経管栄養とは、チューブやカテーテルを通して、胃や腸に直接栄養剤を注入する方法です。消化管機能が保たれている方に使われます。消化管機能が十分でない場合は、点滴による静脈栄養が行われます。
消化管を使わなくなると、褥瘡(床ずれ)が起きやすくなる、免疫力低下、筋肉のやせ衰え、気力や体力の低下など様々な悪影響を及ぼします。

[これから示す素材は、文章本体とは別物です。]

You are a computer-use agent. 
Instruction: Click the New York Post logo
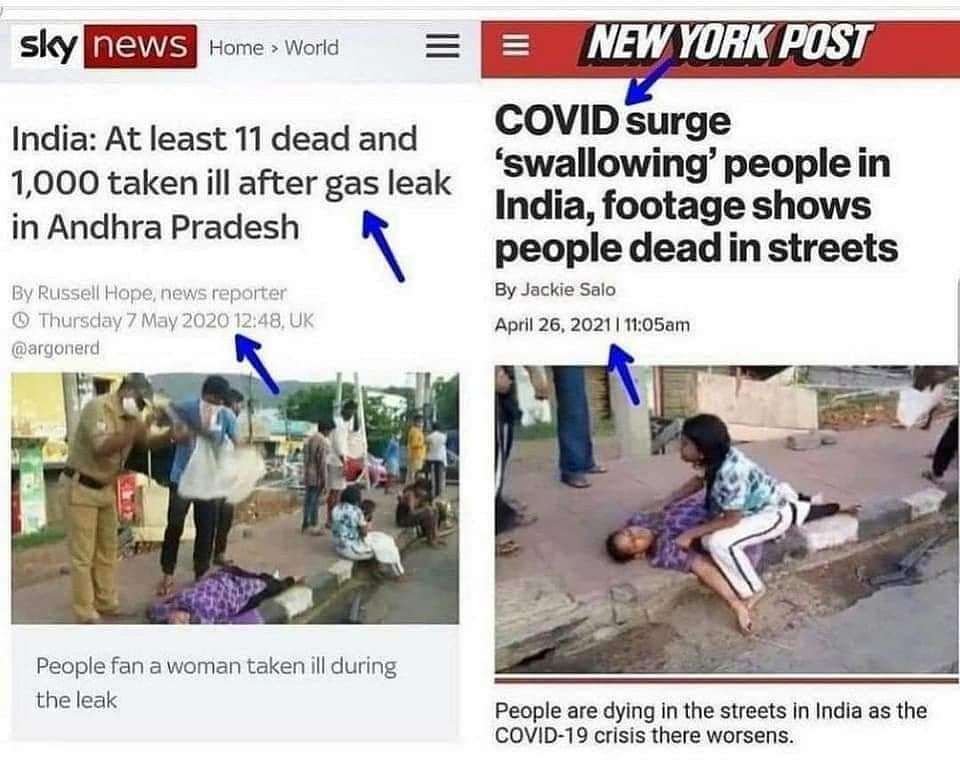coord(726,43)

そのため、たとえ口から食べることが難しくても、消化管を使って栄養を摂取することが大切です。消化管を使うことによって、消化機能の促進効果や、免疫細胞の多い腸が刺激されることによって免疫力を高める効果があると言われています。
次に、主な経管栄養の種類をご紹介します。
それぞれに、メリットとデメリットがあるので、患者様に合った方法を選択することが大切です。
①経鼻経管栄養
鼻から胃までチューブを入れ、栄養を落とす方法です。
メリット:低コストで、多くの病院で行えます。
デメリット:
鼻の中にチューブを入れるので、違和感があります。
また、食道にチューブを通すので、嚥下動作、嚥下訓練の妨げになることがあります。
自宅では管理することは難しいです。施設によっては、経鼻経管栄養を受け入れず退院先が限定されることがあります。
②胃瘻(いろう)栄養
お腹に穴をあけ、胃まで管を通し、栄養を入れる方法です。
メリット:嚥下動作、訓練の妨げになりません。
また、違和感が少ないので、自分で抜いてしまうことが少ないです。
家族管理も行えるので、自宅退院も可能です。
デメリット:胃瘻を作るためには手術が必要です。
提案から作成まで時間がかかり、継続したケアが必要です。
当院では、経管栄養の患者さんも多く入院されます。口から食事が摂れるようにチームで協力してリハビリを行っています。
また、口から3食食べることが難しくても、少しでも食べる楽しみを感じていただくために、楽しみ程度で少量のジュースやゼリーを召し上がっている患者さんもいらっしゃいます。患者さんの状態に合わせて、安全に栄養が摂取できるようにリハビリを行っています。